Mittlerweile gibt es RjDj für iPod, iPhone und unter dem Namen RjDj Voyager auch für das iPad. Gemeinsam mit dem Regisseur Christopher Nolan und dem Komponisten Hans Zimmer wurde für den Kinofilm „Inception“ eine gleichnamige App entwickelt, die mittlerweile mehr als drei Millionen Mal heruntergeladen wurde. Derzeit wird an dem Nachfolgemodell „Dimensions“ gearbeitet, das Mitte bis Ende Oktober auf den Markt kommen soll.
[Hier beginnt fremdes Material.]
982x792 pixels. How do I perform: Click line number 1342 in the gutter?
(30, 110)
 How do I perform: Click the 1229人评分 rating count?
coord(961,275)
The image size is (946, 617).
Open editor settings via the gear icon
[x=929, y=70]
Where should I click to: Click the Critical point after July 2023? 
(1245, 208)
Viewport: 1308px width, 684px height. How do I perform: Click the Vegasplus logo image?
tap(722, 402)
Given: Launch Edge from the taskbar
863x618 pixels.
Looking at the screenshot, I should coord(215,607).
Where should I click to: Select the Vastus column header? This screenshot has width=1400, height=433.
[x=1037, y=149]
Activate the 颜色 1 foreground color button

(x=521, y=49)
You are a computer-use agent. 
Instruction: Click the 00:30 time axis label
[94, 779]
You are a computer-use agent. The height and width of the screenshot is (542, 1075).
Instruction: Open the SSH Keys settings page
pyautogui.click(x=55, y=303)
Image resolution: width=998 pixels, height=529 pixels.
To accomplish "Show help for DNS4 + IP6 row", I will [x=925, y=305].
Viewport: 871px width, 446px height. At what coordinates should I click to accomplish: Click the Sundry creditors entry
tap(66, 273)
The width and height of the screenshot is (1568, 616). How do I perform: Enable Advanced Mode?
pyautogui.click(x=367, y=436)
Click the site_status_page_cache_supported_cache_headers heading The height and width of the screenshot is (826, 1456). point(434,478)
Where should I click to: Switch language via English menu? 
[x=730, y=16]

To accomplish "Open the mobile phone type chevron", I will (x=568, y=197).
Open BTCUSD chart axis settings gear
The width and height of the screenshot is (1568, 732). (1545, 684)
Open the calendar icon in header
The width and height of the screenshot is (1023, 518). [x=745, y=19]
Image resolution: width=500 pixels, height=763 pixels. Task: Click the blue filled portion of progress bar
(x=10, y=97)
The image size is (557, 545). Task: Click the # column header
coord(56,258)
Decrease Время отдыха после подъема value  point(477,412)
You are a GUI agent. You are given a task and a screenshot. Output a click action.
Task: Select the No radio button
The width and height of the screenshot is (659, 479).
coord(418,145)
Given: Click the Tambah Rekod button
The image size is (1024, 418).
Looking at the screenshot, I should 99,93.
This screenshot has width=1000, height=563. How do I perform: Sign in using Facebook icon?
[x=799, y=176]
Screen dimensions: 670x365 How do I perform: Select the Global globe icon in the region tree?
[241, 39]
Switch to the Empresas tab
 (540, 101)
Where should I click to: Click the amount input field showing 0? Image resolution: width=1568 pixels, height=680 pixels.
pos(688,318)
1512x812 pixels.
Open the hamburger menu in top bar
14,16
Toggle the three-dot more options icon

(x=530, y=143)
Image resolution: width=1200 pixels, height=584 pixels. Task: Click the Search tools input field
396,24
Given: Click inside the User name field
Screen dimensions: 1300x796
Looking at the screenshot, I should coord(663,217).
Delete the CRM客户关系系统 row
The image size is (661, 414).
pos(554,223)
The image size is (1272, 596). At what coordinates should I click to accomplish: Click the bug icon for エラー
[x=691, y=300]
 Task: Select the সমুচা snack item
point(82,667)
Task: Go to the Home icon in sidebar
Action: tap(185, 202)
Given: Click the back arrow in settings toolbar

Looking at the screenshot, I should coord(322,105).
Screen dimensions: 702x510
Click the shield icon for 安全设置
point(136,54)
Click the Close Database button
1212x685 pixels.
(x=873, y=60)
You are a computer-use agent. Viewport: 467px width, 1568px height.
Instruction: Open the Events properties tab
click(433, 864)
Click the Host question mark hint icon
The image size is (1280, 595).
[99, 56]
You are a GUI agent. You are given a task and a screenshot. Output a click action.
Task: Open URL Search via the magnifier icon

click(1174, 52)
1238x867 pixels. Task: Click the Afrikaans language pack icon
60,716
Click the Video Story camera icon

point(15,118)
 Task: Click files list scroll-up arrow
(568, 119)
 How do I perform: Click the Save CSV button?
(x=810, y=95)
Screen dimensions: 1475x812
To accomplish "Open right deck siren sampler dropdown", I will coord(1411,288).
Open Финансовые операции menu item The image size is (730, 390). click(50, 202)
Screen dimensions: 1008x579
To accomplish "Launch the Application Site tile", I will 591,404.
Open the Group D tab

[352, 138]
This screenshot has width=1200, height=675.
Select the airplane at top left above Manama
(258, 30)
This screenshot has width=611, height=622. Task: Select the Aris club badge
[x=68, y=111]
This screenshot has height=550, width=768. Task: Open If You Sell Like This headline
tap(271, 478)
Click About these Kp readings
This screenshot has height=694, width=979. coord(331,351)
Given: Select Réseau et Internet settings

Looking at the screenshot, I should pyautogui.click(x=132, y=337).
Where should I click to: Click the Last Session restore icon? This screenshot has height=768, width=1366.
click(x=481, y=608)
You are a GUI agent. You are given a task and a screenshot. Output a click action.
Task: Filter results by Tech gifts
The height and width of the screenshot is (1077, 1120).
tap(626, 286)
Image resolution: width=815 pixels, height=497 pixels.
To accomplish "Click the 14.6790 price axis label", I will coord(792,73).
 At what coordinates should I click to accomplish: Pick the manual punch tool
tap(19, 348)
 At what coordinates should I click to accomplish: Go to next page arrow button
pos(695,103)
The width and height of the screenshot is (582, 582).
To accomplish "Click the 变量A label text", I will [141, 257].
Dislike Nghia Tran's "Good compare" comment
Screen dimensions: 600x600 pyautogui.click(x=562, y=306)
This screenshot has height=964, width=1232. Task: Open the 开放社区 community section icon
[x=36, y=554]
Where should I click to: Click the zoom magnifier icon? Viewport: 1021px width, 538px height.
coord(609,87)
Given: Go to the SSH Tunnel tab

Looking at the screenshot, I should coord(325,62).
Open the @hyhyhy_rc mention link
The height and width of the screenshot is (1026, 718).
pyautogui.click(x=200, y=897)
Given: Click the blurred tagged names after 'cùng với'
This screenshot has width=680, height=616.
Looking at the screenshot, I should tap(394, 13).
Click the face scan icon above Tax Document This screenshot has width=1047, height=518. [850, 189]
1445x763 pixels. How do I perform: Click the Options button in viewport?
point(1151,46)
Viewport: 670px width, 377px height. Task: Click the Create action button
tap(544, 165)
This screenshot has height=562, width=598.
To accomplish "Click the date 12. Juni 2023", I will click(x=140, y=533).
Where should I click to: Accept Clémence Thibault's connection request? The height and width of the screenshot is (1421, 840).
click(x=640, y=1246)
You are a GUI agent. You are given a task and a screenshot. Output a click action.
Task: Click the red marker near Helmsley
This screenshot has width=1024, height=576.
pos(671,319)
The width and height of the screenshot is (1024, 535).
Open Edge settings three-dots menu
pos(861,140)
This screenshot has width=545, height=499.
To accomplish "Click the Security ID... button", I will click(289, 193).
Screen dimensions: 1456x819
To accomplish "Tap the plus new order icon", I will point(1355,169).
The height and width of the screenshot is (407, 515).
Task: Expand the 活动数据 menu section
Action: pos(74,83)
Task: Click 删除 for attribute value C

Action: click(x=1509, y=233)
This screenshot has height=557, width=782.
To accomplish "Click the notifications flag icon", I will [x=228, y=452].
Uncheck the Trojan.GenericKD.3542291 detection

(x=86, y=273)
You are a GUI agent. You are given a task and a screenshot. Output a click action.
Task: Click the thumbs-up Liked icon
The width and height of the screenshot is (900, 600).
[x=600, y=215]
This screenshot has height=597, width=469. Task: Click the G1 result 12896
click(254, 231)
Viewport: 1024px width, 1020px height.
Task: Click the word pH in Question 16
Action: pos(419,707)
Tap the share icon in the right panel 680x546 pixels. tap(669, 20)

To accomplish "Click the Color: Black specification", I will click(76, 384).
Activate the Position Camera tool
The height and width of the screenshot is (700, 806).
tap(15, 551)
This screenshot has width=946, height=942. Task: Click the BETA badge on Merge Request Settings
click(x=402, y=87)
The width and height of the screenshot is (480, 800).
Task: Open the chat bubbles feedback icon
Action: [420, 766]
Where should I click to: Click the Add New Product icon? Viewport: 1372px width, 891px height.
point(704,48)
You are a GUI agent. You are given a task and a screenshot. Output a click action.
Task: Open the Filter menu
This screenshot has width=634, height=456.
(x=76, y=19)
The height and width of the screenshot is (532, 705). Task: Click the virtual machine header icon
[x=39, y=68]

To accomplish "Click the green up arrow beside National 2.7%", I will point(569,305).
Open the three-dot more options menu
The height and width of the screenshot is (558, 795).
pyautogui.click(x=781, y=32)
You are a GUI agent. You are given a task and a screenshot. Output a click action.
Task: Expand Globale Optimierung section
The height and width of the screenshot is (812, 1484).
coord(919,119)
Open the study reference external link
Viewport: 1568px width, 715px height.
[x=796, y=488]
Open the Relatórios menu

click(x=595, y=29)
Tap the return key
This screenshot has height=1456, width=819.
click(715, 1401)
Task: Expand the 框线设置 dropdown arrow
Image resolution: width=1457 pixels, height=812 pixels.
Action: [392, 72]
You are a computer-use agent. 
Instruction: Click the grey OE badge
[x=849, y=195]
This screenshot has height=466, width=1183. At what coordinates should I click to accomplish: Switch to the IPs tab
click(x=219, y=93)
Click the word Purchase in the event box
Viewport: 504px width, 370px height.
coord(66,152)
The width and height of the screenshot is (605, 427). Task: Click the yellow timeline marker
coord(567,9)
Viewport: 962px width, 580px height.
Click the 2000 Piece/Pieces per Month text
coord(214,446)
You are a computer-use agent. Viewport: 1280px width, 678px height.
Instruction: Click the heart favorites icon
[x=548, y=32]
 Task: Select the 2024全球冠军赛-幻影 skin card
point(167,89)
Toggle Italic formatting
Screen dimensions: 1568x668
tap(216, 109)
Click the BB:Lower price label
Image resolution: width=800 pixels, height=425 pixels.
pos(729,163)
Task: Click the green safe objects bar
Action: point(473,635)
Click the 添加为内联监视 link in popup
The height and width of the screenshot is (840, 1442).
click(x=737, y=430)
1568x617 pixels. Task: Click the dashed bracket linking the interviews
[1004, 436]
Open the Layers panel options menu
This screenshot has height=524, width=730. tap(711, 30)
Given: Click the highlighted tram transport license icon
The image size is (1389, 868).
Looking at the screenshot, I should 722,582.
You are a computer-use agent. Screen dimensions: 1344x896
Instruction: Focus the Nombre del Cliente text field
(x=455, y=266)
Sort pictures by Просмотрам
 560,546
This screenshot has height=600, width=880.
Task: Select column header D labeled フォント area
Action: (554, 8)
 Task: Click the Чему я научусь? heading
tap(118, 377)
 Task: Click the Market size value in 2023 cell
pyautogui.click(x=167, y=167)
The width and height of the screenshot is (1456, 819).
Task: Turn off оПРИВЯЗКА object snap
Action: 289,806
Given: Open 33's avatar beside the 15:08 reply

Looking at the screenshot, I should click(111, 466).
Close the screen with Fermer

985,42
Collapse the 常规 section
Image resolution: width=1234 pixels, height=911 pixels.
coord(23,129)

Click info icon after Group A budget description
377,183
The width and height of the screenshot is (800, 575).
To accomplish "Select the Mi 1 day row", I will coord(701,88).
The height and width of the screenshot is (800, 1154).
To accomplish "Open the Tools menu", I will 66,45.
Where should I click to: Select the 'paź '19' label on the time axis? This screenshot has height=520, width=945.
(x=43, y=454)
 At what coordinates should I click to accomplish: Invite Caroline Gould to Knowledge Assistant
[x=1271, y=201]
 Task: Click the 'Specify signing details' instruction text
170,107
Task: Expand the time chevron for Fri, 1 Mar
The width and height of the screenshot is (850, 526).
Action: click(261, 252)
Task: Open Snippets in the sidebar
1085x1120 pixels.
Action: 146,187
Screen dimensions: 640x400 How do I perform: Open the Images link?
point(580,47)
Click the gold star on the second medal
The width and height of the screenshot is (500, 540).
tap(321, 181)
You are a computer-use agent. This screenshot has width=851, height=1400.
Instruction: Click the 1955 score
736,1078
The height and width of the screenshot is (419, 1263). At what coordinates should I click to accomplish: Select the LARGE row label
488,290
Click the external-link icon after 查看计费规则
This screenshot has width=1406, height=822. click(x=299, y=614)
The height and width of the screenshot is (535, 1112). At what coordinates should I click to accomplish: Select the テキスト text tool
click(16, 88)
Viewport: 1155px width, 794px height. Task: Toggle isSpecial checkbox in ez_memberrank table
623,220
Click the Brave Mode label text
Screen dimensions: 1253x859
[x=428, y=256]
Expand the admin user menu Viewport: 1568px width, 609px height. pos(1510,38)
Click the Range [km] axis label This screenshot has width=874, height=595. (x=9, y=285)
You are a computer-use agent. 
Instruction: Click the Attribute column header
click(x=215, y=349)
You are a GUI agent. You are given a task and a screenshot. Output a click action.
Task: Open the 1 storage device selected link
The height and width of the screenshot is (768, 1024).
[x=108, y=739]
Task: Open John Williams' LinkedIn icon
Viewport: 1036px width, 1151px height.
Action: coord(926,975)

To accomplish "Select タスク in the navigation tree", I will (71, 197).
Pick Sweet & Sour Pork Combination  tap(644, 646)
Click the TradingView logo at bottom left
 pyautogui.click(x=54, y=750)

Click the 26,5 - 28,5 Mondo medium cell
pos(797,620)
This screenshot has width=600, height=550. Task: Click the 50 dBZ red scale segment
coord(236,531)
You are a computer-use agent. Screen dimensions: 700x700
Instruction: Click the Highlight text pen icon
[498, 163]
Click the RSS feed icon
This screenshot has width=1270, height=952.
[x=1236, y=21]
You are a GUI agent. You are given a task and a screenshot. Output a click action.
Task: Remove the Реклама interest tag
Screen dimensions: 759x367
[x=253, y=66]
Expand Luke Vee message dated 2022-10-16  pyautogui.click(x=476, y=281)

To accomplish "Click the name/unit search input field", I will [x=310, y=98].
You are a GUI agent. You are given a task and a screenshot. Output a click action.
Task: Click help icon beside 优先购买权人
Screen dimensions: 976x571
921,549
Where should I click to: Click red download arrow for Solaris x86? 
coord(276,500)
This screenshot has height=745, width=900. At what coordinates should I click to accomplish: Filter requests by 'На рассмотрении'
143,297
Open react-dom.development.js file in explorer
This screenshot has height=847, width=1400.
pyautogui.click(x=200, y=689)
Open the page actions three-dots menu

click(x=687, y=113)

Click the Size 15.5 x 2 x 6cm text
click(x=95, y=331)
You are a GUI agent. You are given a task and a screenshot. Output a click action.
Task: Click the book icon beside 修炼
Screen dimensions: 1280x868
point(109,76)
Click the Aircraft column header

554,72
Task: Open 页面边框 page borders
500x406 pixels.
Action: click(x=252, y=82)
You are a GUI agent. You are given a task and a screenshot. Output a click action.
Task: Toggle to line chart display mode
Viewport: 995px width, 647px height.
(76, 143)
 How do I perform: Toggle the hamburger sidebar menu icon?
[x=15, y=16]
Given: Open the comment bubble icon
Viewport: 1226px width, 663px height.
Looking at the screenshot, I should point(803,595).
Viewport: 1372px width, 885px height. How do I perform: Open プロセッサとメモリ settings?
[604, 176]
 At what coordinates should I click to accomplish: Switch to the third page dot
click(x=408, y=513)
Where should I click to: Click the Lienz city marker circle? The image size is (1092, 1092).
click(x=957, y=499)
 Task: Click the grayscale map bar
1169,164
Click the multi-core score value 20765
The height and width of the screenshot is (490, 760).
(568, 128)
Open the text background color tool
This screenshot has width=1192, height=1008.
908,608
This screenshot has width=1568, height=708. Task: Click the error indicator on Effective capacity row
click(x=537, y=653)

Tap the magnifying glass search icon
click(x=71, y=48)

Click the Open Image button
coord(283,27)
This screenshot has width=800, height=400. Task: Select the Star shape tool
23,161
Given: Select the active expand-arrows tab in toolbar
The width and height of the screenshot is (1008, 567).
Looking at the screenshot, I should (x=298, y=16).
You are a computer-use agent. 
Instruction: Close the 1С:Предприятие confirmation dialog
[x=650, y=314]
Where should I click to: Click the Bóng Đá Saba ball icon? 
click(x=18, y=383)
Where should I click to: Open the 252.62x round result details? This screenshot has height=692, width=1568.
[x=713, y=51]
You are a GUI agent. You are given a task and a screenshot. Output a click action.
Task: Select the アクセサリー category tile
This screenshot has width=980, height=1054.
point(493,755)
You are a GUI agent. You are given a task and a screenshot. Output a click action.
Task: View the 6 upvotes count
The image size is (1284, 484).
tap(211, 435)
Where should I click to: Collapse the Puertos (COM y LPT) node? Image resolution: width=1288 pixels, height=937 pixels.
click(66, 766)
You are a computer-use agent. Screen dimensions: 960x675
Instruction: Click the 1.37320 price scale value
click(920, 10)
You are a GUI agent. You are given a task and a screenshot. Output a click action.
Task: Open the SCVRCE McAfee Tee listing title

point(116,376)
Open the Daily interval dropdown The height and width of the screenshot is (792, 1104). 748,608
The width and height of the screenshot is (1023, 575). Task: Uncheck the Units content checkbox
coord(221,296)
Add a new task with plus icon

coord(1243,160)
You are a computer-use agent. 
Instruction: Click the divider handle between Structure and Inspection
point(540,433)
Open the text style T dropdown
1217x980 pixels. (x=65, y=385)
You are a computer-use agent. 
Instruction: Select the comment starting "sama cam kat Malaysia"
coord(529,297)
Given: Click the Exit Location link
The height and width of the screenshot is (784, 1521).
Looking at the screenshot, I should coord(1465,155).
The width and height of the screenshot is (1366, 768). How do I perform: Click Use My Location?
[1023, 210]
Interessanterweise ist trotz oder gerade wegen all der technischen Möglichkeiten zugleich die Reduzierung der Musik bei den Apps ein starkes Thema. „Einerseits soll ein Kunstwerk, also ein Song, an Individualität gewinnen, andererseits geht es um Verknappung“, so Breidenbrücker. So sind gewisse Tracks nur unter bestimmten Bedingungen zu hören, etwa bei Vollmond, Sonnenschein oder dank Google am Flughafen. Breidenbrücker will das Gefühl, das sich rund um ein Livekonzert einstellt, auf die digitale Ebene bringen. „Leute fahren sehr weit und zahlen viel Geld, um einen bestimmten Künstler live zu hören. Dieses Erlebnis möchte ich auf die digitale Welt umlegen.“
Bei all der Virtualität braucht Breidenbrücker aber dennoch ein Stück Bodenständigkeit. Zu fünft arbeitet man im RjDj-Team im Londoner Kreativgrätzel Shoreditch. Die Wochenende verbringt er daheim bei Frau und Kindern in Vorarlberg. „Da habe ich ein Haus am Berg. Es ist ein enormer Luxus, dass ich diese zwei Welten so kombinieren kann“, sagt er. Und das ist offensichtlich auch inspirierend für seine Arbeit, die Mediengestaltung.